──────── Supplied passage ────────
On Christmas Eve, all the researchers on the ship got together to do a white elephant gift exchange. Our group didn’t find out about the plans until we were already on the ship, so we didn’t have any presents to contribute. One of the other labs came up with presents for all of us to use, which was really nice and thoughtful, and, thanks to them, we were also able to participate. We played holiday music and even set up a tree made from a wood pallet, complete with lights and a garland, to put the presents under. The wrapping for the presents was also quite creative; some of my favorites were a trash bag and duct tape and a used world cup bracket. I ended up with a nice journal and some pens, which will be great for taking notes and jotting down my thoughts while I’m here. On Christmas day, we played Christmas and winter themed movies including White Christmas, Love Actually, and Frozen.
──────── Provided material ────────
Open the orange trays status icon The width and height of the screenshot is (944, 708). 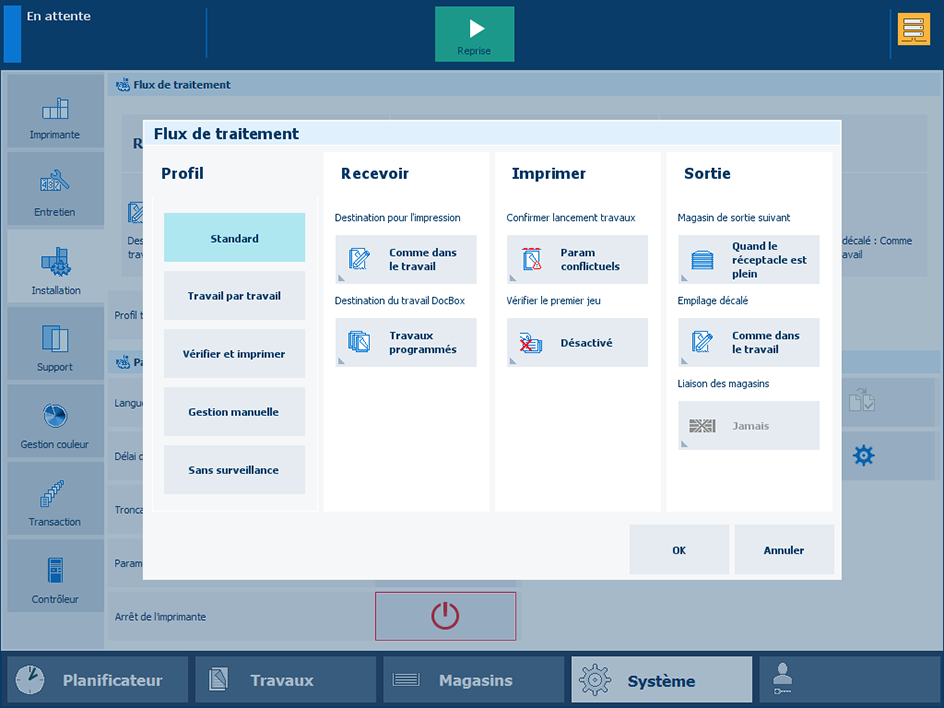pyautogui.click(x=913, y=29)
────────
Challenge A: Echo the Christmas passage from "On Christmas Eve, all" to "Actually, and Frozen.", inclusive, with no changes.
Challenge B: According to the Christmas passage, what was the Christmas tree made from?
Challenge C: Pick up the passage about Christmas aboard the research ship from its last sentence and keep writing it.

Answer A:
On Christmas Eve, all the researchers on the ship got together to do a white elephant gift exchange. Our group didn’t find out about the plans until we were already on the ship, so we didn’t have any presents to contribute. One of the other labs came up with presents for all of us to use, which was really nice and thoughtful, and, thanks to them, we were also able to participate. We played holiday music and even set up a tree made from a wood pallet, complete with lights and a garland, to put the presents under. The wrapping for the presents was also quite creative; some of my favorites were a trash bag and duct tape and a used world cup bracket. I ended up with a nice journal and some pens, which will be great for taking notes and jotting down my thoughts while I’m here. On Christmas day, we played Christmas and winter themed movies including White Christmas, Love Actually, and Frozen.

Answer B: A wood pallet.

Answer C:
UAB crew sitting on couches watching White Christmas, Bing Crosby and Danny Kaye on the large tv screen. We’ll arrive at Palmer in a couple days, if everything goes according to plan, and get started on zodiac boat training and setting up the experiment. Everyone on the LMG has been super friendly, so it’s unfortunate that a lot of them are staying on the boat and won’t come to Palmer with us, but I’m sure everyone at Palmer will be great too. I’m looking forward to getting to know everyone!